To illustrate the patterns and relationship among age, body weight, and CRT, we selected three old rats out of a possible sixteen (Figs. 1, 2, and 3). The three old animals were selected to represent different lengths of life and patterns of body weight. Rat A represents a short-lived animal (742 days of age at death), rat B had a life span approximately equal to the group mean (843 days of age at death), and rat C represents a long-lived animal (882 days of age at death).

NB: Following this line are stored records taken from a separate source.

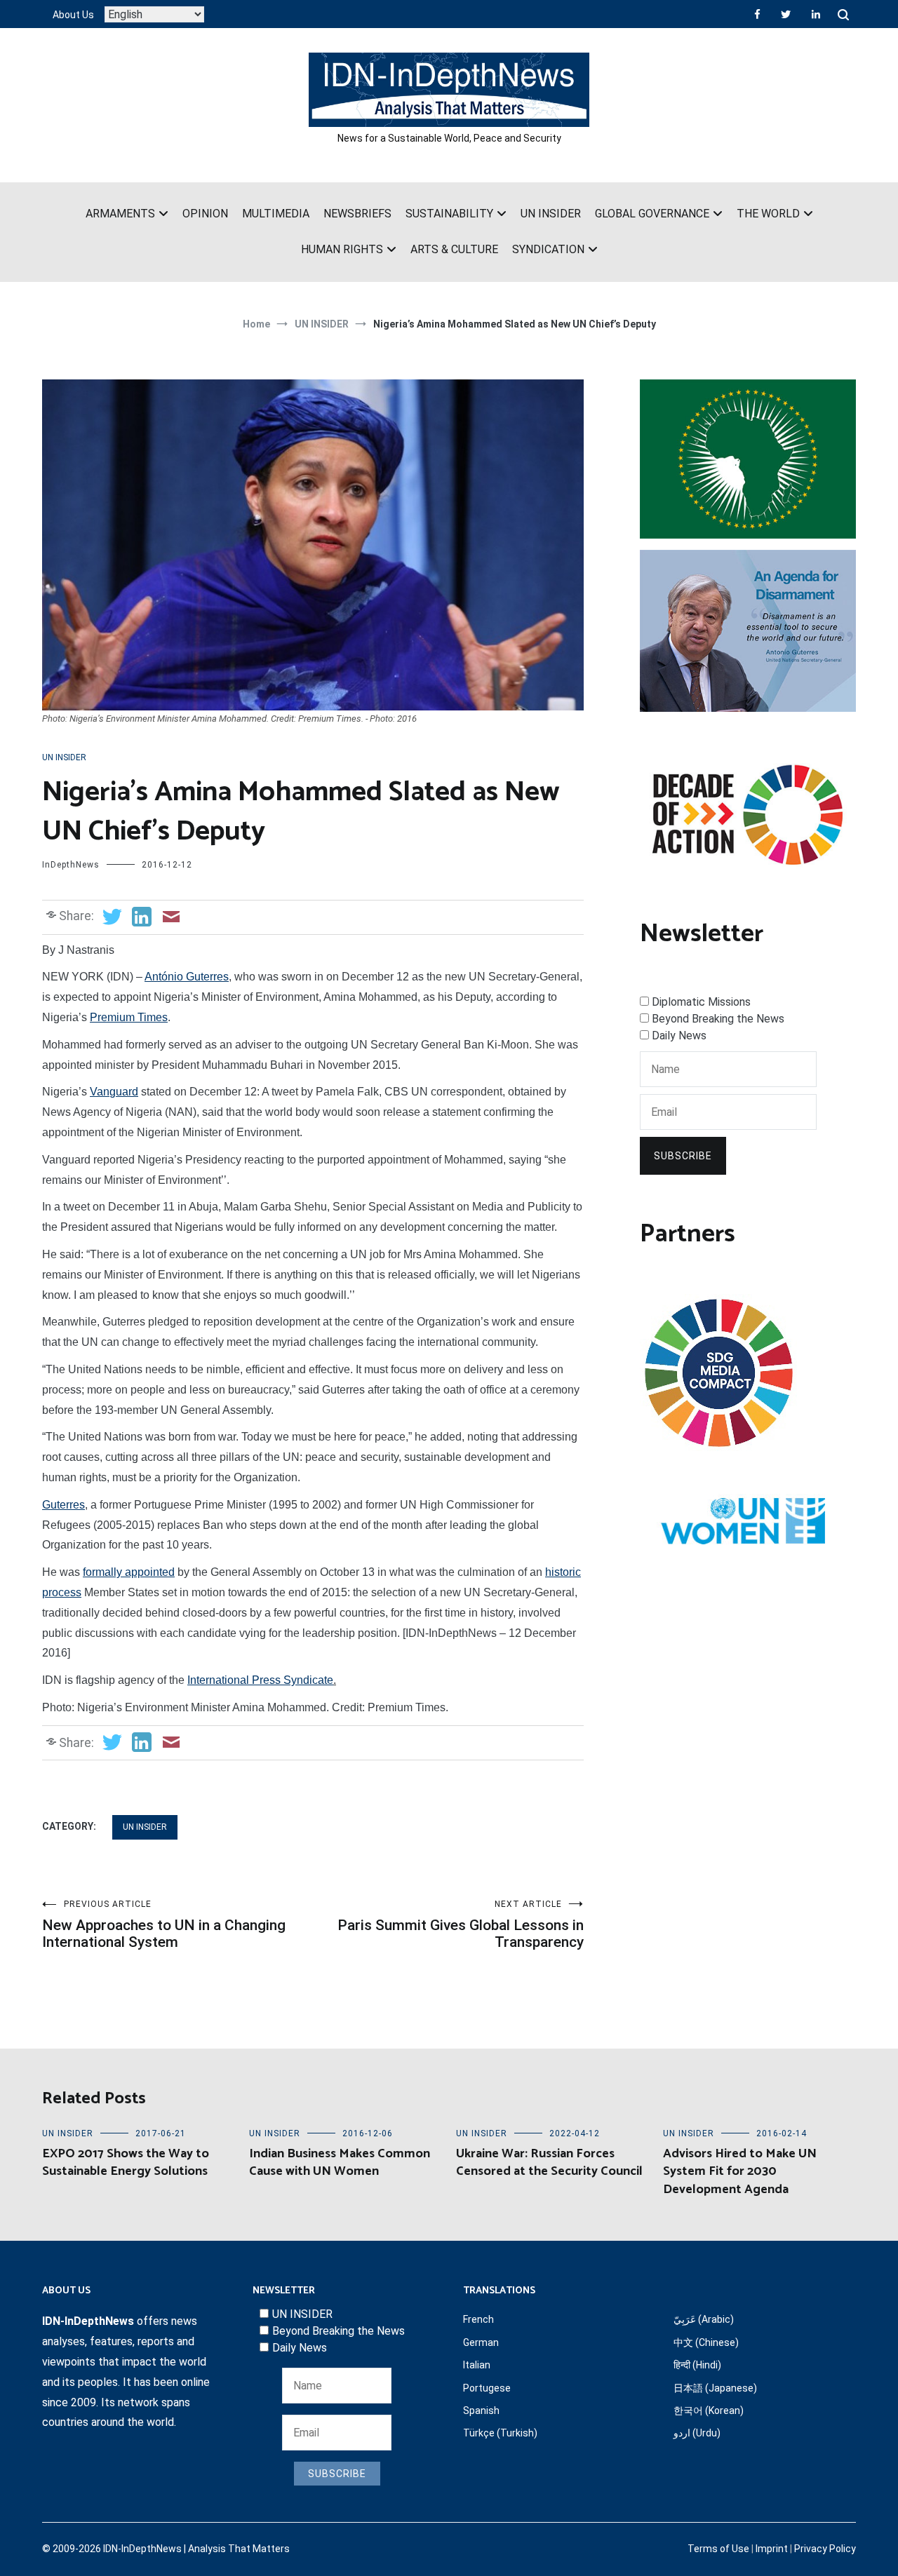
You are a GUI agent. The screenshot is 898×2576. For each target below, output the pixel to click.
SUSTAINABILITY (449, 213)
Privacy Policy (825, 2548)
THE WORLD (768, 213)
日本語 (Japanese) (715, 2388)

Responsiveness of the Circadian Pacemaker to Light
The responsiveness of the SCN to light stimulation was examined in six senescent animals. These old animals were killed on the 7th day after showing signs of senescence, as indicated by two consecutive measurements of decreased body mass. Three of the animals were exposed for 60 min to a white fluorescent light source (~300 lx) in the first half of their subjective night. The other three animals were similarly killed in the first half of their subjective night without any white light exposure. After exposure, the rats were anesthetized with Metofane (methoxyflurane), then perfused transcardially with normal saline followed by 4% paraformaldehyde in 0.1 M phosphate buffer (pH 7.4). The brains were removed and placed in fixative at 4°C. Frozen sections of 50 µm through the hypothalamus of all rats were stained immunohistochemically for c-Fos (Onocogene Sciences, Cambridge, MA) using the strepavidin-biotin-horseradish peroxidase complex (Abbott, Burlingame, CA) and True Blue (KPL, Gaithersburg, MD) as the chromagen. Sections were mounted on slides, counterstained with neutral red, and secured with a coverslip. The number of immunopositive neurons within the SCN on both sides was counted in each section for every rat.Statistics
ANOVA was used to determine possible differences among the four analysis periods. When a main effect was found, Fisher's least-significant difference post hoc test was used to determine differences among the groups. The c-Fos data were compared via a t-test. Differences were considered significant at P
0.05.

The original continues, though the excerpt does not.